Li Rumeng, Hu Baotian, Liu Feifan, Liu Weisong, Cunningham Francesca, McManus David D, Yu Hong
College of Information and Computer Science, University of Massachusetts Amherst, Amherst, MA, United States.
Department of Computer Science, University of Massachusetts Lowell, Lowell, MA, United States.
JMIR Med Inform. 2019 Feb 8;7(1):e10788. doi: 10.2196/10788.
Bleeding events are common and critical and may cause significant morbidity and mortality. High incidences of bleeding events are associated with cardiovascular disease in patients on anticoagulant therapy. Prompt and accurate detection of bleeding events is essential to prevent serious consequences. As bleeding events are often described in clinical notes, automatic detection of bleeding events from electronic health record (EHR) notes may improve drug-safety surveillance and pharmacovigilance.

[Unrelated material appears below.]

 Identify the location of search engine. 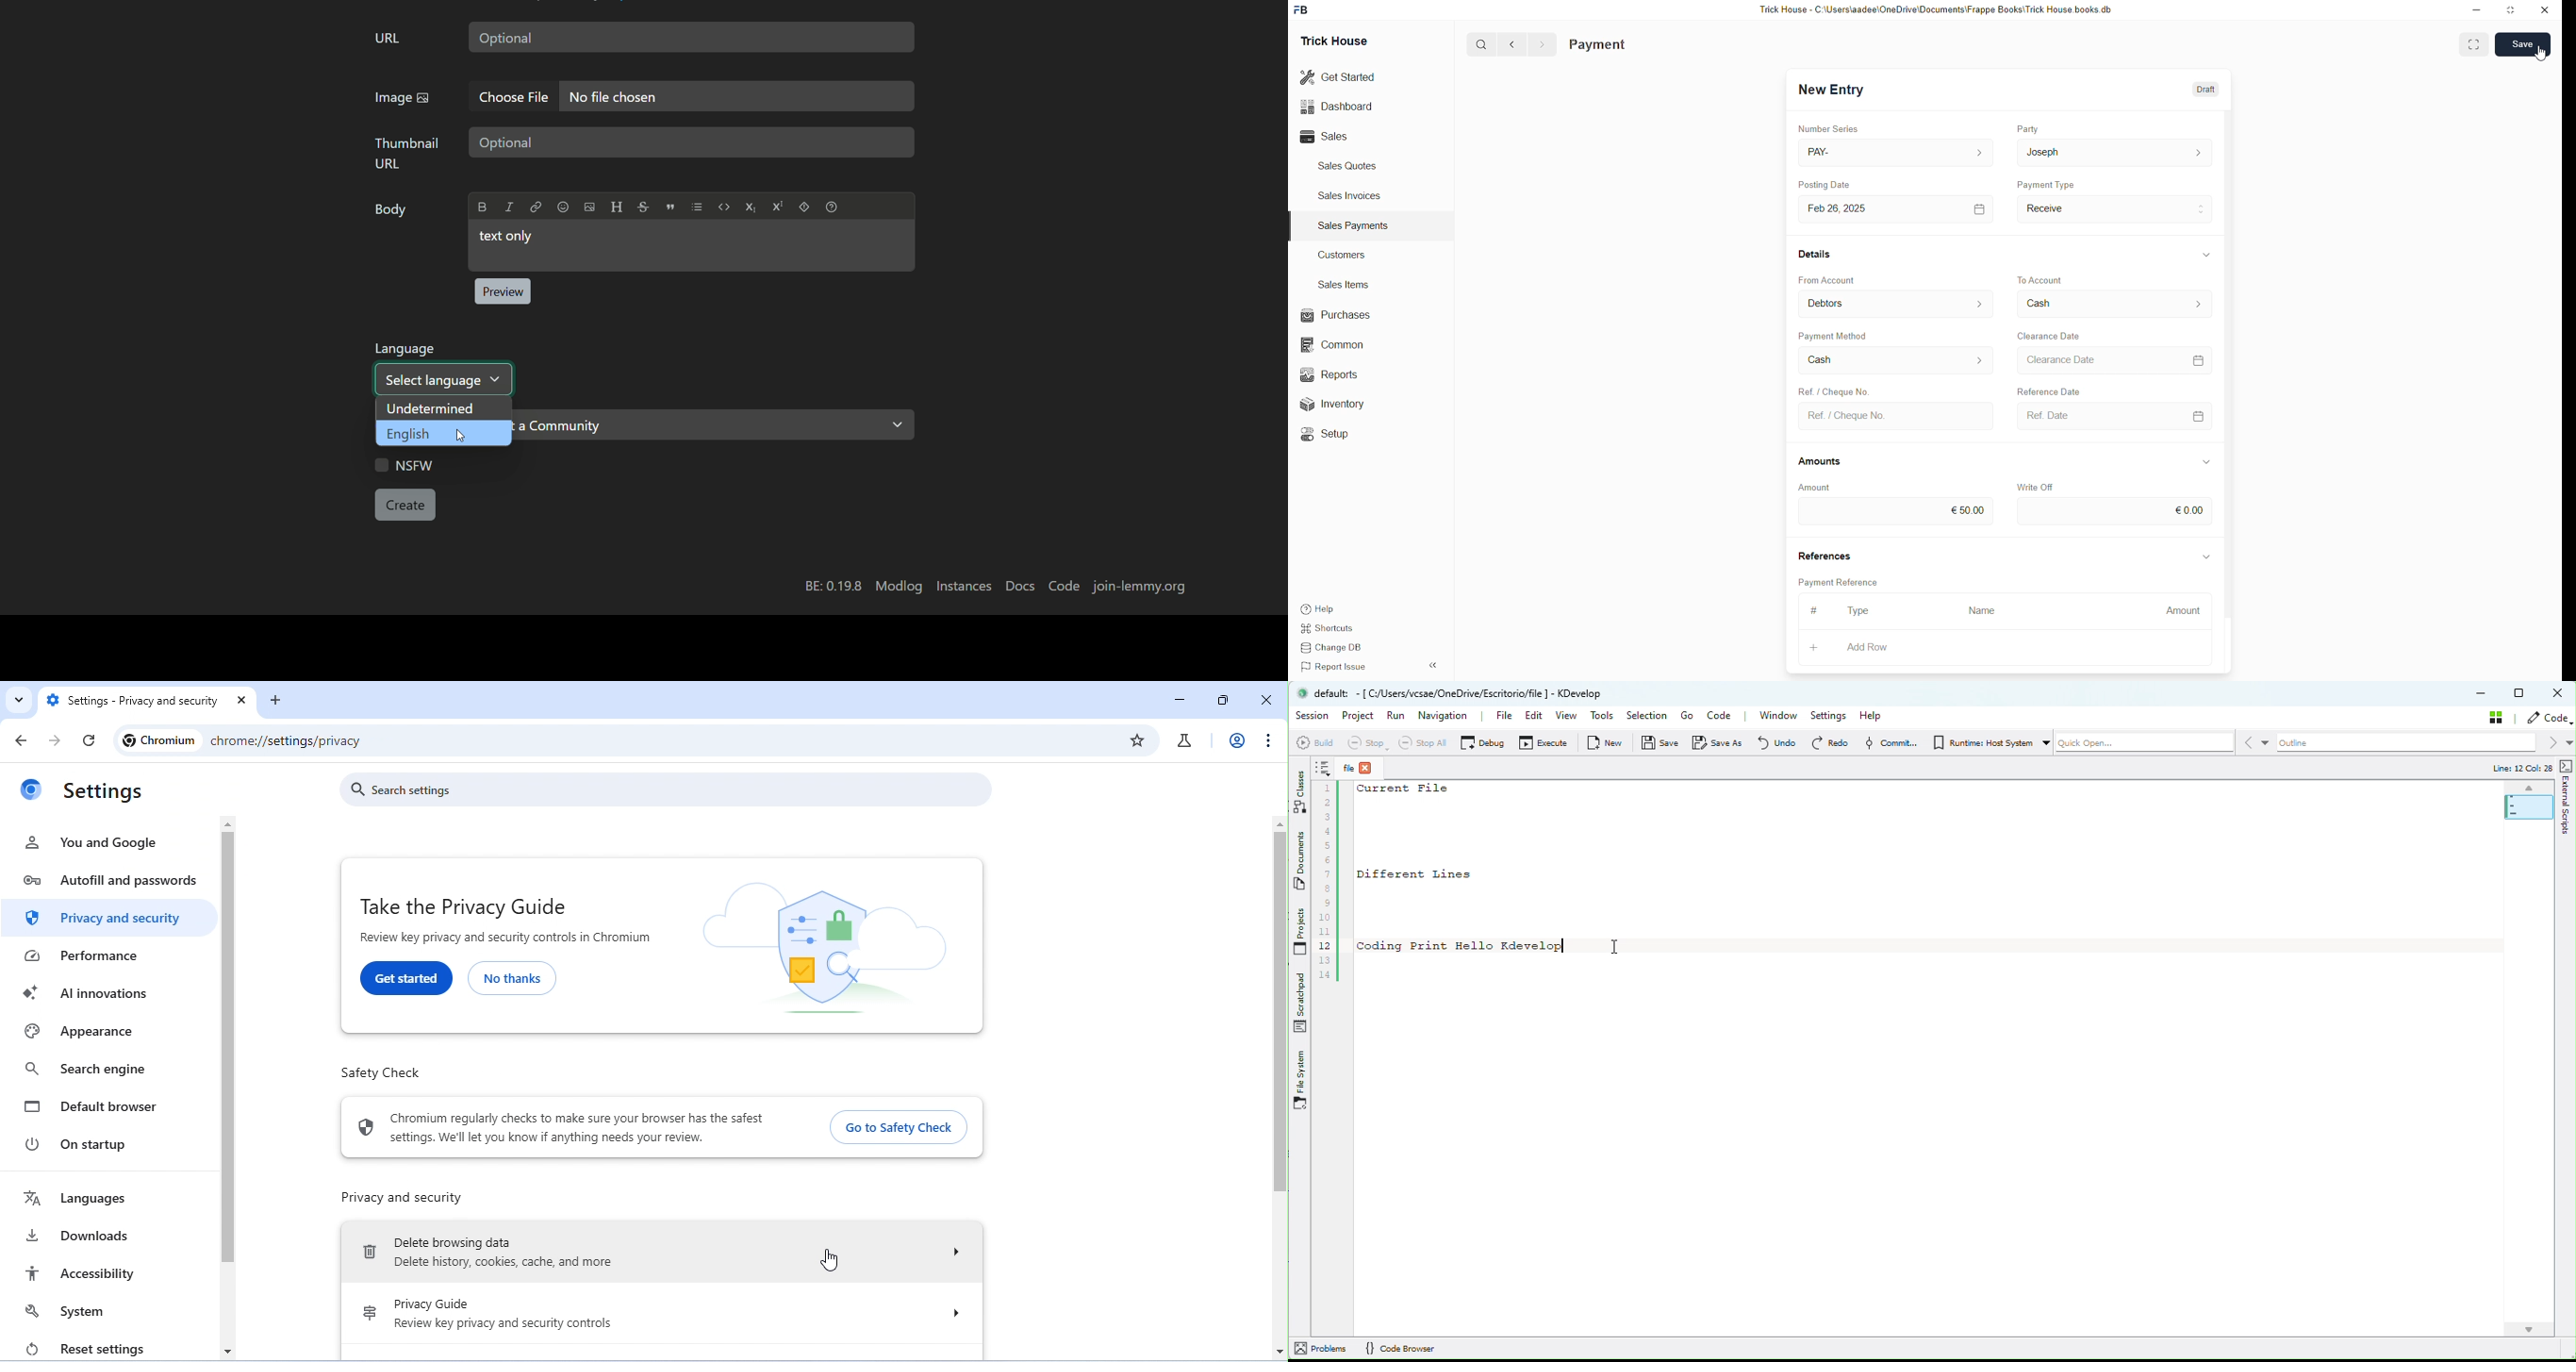
(85, 1070).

We aimed to develop a natural language processing (NLP) system to automatically classify whether an EHR note sentence contains a bleeding event.
We expert annotated 878 EHR notes (76,577 sentences and 562,630 word-tokens) to identify bleeding events at the sentence level. This annotated corpus was used to train and validate our NLP systems. We developed an innovative hybrid convolutional neural network (CNN) and long short-term memory (LSTM) autoencoder (HCLA) model that integrates a CNN architecture with a bidirectional LSTM (BiLSTM) autoencoder model to leverage large unlabeled EHR data.
HCLA achieved the best area under the receiver operating characteristic curve (0.957) and F1 score (0.938) to identify whether a sentence contains a bleeding event, thereby surpassing the strong baseline support vector machines and other CNN and autoencoder models.
By incorporating a supervised CNN model and a pretrained unsupervised BiLSTM autoencoder, the HCLA achieved high performance in detecting bleeding events.
出血事件常见且严重,可能导致显著的发病率和死亡率。在接受抗凝治疗的患者中,出血事件的高发生率与心血管疾病相关。及时准确地检测出血事件对于预防严重后果至关重要。由于出血事件常在临床记录中描述,从电子健康记录(EHR)笔记中自动检测出血事件可能会改善药物安全监测和药物警戒。
我们旨在开发一种自然语言处理(NLP)系统,以自动分类EHR笔记句子是否包含出血事件。
我们由专家对878份EHR笔记(76,577个句子和562,630个单词标记)进行注释,以在句子层面识别出血事件。这个注释语料库用于训练和验证我们的NLP系统。我们开发了一种创新的混合卷积神经网络(CNN)和长短期记忆(LSTM)自动编码器(HCLA)模型,该模型将CNN架构与双向LSTM(BiLSTM)自动编码器模型集成,以利用大量未标记的EHR数据。
HCLA在识别句子是否包含出血事件方面,在受试者工作特征曲线下面积(0.957)和F1分数(0.938)方面取得了最佳成绩,从而超越了强大的基线支持向量机以及其他CNN和自动编码器模型。
通过结合有监督的CNN模型和预训练的无监督BiLSTM自动编码器,HCLA在检测出血事件方面取得了高性能。